At the low-risk end, there is Trade Finance which has been around for as long as there has been the exchange of goods for cash. In the modern financial marketplace, Trade Finance is effectively an exchange of documents, and Trade Financiers are often considered to be taking Bank risk rather than product risk. Trade Finance involves finished goods or commodities, large businesses, big transaction sizes, standard documentation, very low risk, and relatively low margin.

There are also some low risk Stock Finance facilities provided by Asset Based Lenders, who will provide funds secured on unencumbered stock at up to around 30% LTV. This sort of finance is seldom useful to rapidly growing businesses as it leaves a gap on inbound stock purchasing that’s too big to fill from cashflow, so this type of finance is usually used as a way of raising working capital for other purposes, rather than specifically for the purchase of new stock to fulfil a growing order book.

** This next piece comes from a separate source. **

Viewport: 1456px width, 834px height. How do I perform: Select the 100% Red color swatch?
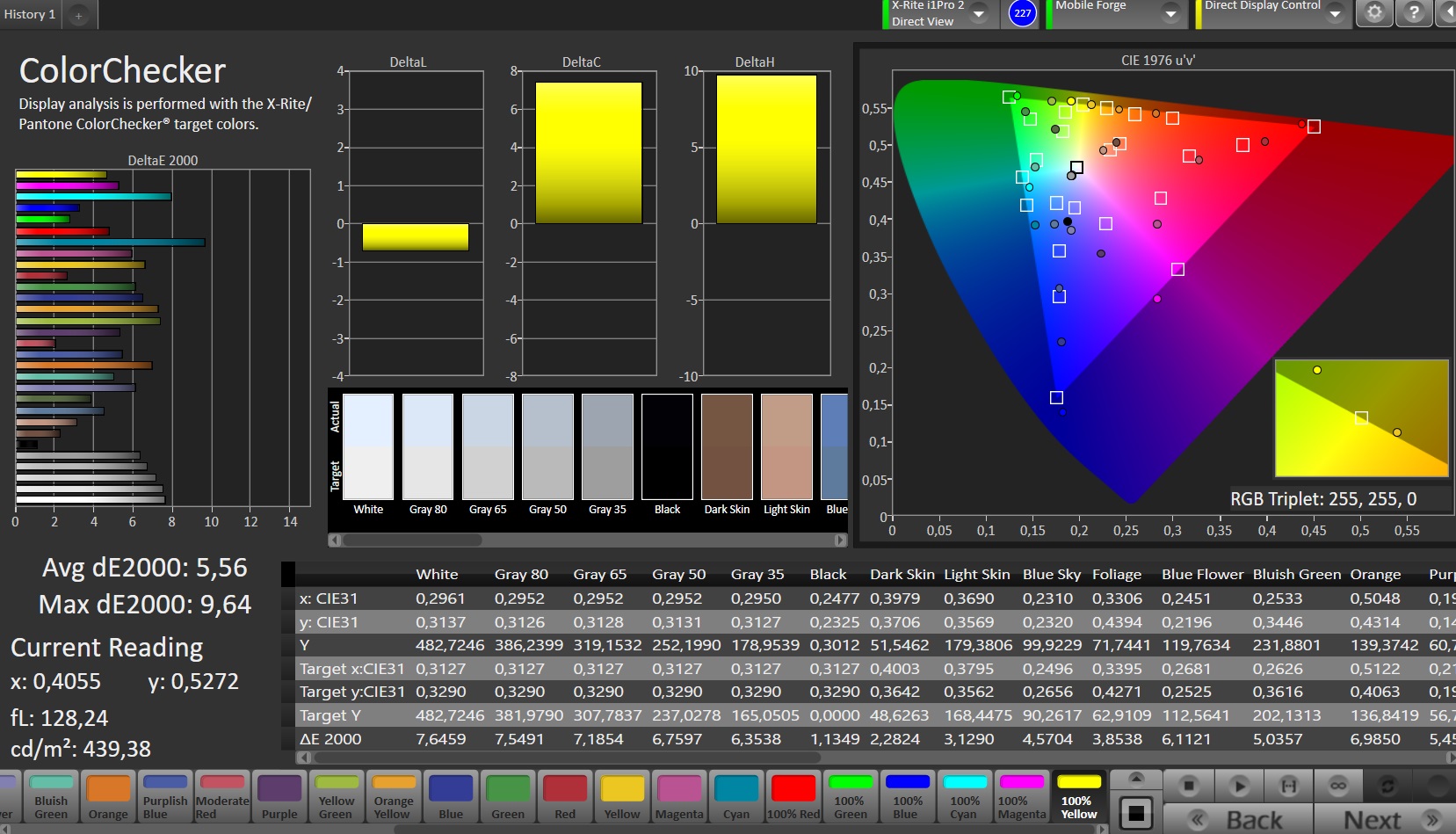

What about new Financial Technologies?

At the other end of the risk scale are the new breed of Fin-tech lenders who provide facilities of up to a few hundred thousand pounds in the form of unsecured business loans. These loans are used by some borrowers to buy stock, but they are not stock loans, they are term loans. They are often unsuited to smaller but rapidly growing businesses as once these loan funds are spent on stock, they do not revolve in line with the stock trading cycle. The funds can be used once but that’s it because the liquidity provided by the loan is quickly lost in general cashflow.

A changing landscape

A key trigger for the launch of STP was the removal of credit limits by suppliers that many UK SMEs have found themselves experiencing. UK businesses have for many years benefitted from some level of credit from their overseas suppliers, but such credit is nowhere near as common as it once was and many suppliers are insisting on deposit payments before goods are even manufactured, with payment in full generally expected prior to shipment.

STP puts stock purchasing power in the hands of smaller growing businesses that have a growing sales pipeline but cannot obtain credit from suppliers.

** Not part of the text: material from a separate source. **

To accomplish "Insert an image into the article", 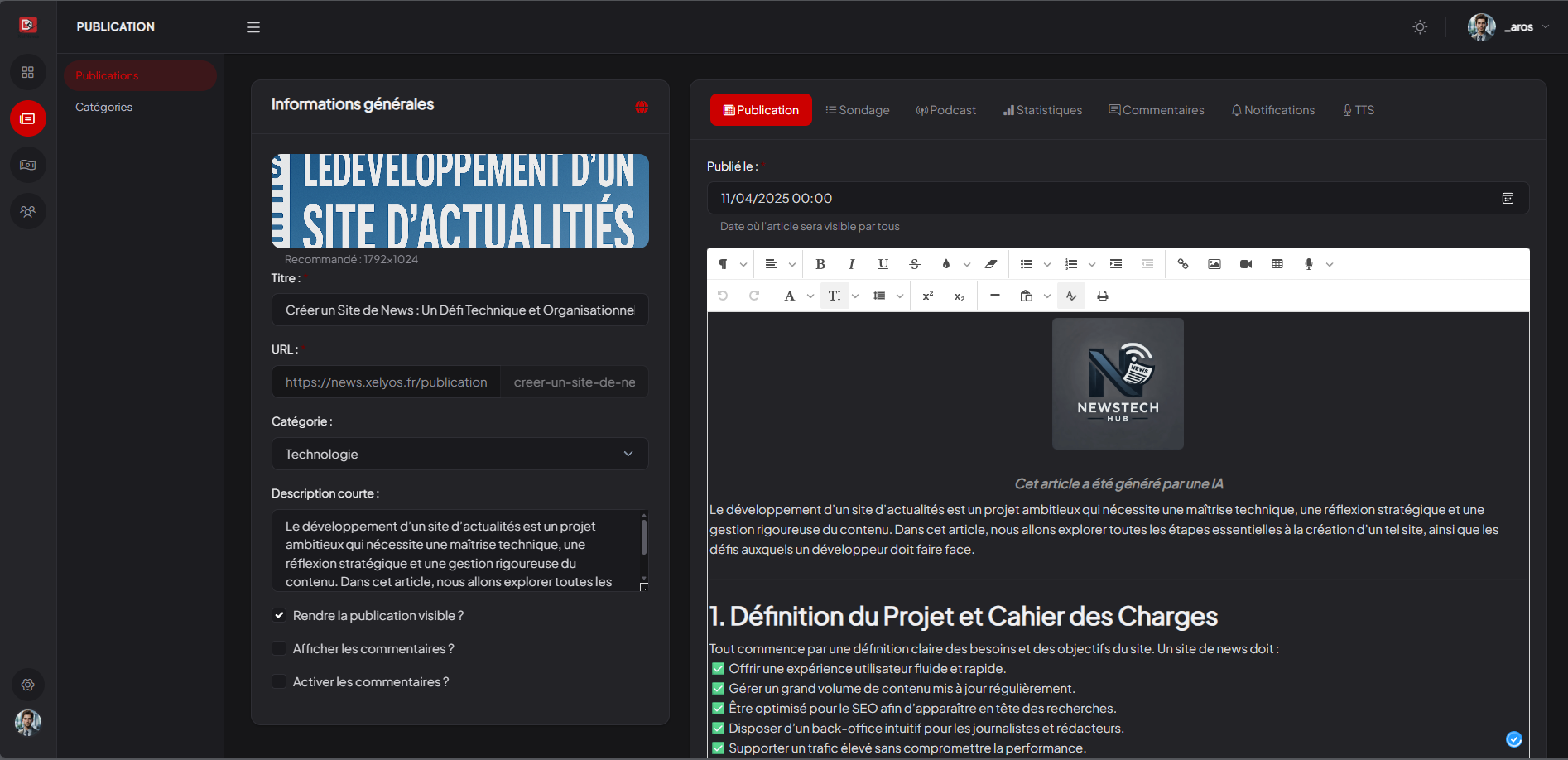I will (1214, 264).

So, if there is demand for 100% stock funding in the marketplace, why has that demand not already been satisfied? Why is there a shortage of dedicated Stock funders in the UK?

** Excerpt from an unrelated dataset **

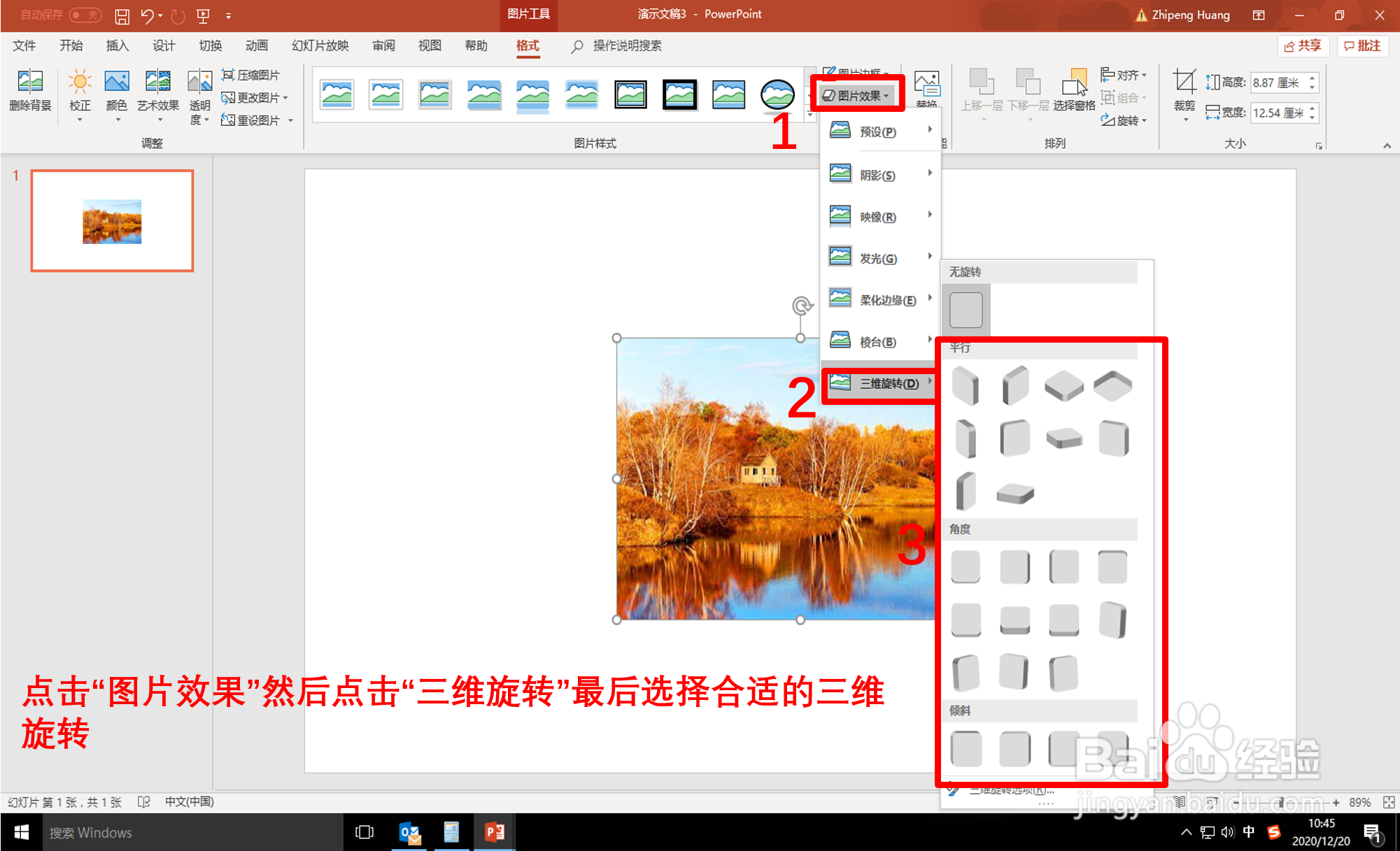1400x851 pixels.
Task: Open the Shadow (阴影) submenu
Action: pyautogui.click(x=879, y=175)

The answer is simple. Stock funding is difficult.

Providing 100% LTV stock funding in a low-risk way requires a thorough knowledge of UK trading laws. It is operationally intensive, it requires flexibility and it demands constant vigilance and discipline.

In order to benefit from Retention of Title-based (“ROT”) security, stock funders must insert themselves in the supply chain. This means paying supplier invoices directly and reinvoicing the goods onto their client. That creates a lot of paperwork, and where the stock is made up of goods that are not finished, ROT is quickly lost.

Stock funders are forced to accept a weaker security position than most other secured lenders, even if the stock funder holds a debenture over their client’s business. This is because stock funders only ever benefit from a floating charge over the stock they fund, unlike invoice financiers for example, who under UK insolvency law hold a fixed charge over the book debts of a business.

In the event of a client insolvency, it’s a generally accepted rule of thumb that stock funders will lose out, as their stock turns into the invoices that are either the property of an invoice financier, or the business itself and the proceeds of the sale of the stock will be shared amongst secured creditors and be subject to statutory deductions.

What about the risks?

STP was founded with the mindset that just because something is difficult, it doesn’t make it impossible. We mitigate and control risk in various ways:

  • We choose our clients carefully, based upon their trading history;
  • We have exceptionally good processes and controls;
  • We take supplementary security where necessary;
  • We arrange formal tie-ups with Invoice Financiers, where we are paid directly by them as our stock is sold;
  • We structure our facilities in a way that provides a constant flow of stock-purchasing liquidity. If repayments are not kept up to date, we can suspend funding whilst we solve whatever problems have arisen in the business or the supply chain, before the situation gets out of hand.

In its first two years, STP has purchased more than £15m of stock on behalf of its clients and has a current stock loan book of over £4m. We are particularly proud of our low default rates and that STP has been profitable as a business since inception.

The ambition for the business is to grow in scale in a measured way, and to become the go-to provider for 100% LTV stock funding to SMEs in the UK.